It Should've Been Me
It should've been me. Reid may have pushed me out of the way, but it should've been me. I know it's foolish to worry; he survived it after all, but it still should've been me. The kid's got his whole life ahead of him. I should've protected him, not the other way around. And I shouldn't have pushed him so hard to meet Maeve. Morgan told me it wasn't my fault. Think of what Maeve and Reid could've been. I mean, they were so similar! The poor kid needed some happiness in his life for once. Yes, he's told me about his childhood and about Tobias Hankle. And then he got shot in Texas, pushing me out of the way. What more can he go through? I failed. As an agent—and as a mother. God, Reid reminds me so much of Ethan. By the time Ethan was six, he was reading War and Peace—just like Reid. And he was doing complex crosswords at the age of three. But, when he was nine that stupid disease took my son away from me. And, they still don't have a name for it—or why it happened to him. Maybe, maybe if I took him to more doctors he would still be alive. Maybe if I wasn't teaching or trying to climb my way back up in the FBI, Ethan would have a decent mother.

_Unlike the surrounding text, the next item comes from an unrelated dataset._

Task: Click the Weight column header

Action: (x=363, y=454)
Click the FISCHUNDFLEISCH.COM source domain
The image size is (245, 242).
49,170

Which brings me to another thing. Strauss. It should've been me. I should be the one who's dead, not her. I took her to that hotel room that nI cight and then the bastard drugged her and killed her. We were trying to make amends. If I hadn't been so stubborn, maybe she'd still be alive. If I had just forgiven her earlier, this all could've been avoided. Rossi tells me otherwise. Curtis would've still gotten to her no matter what. Somehow, I doubt that. She had her flaws, but she didn't deserve what happened to her. I smile and think we could've been really great friends.
So as I sit on this train, I contemplate my future. I think I'll take James up on his earlier offer and teach with him at Harvard. I left my credentials at Reid's place and trust that he'll turn them into Hotch. I can't believe I'm leaving that job I love so much, but—it's too much. My mind replays that shooting in Texas over and over again. No. It's too much. Too many people have gotten hurt because of me.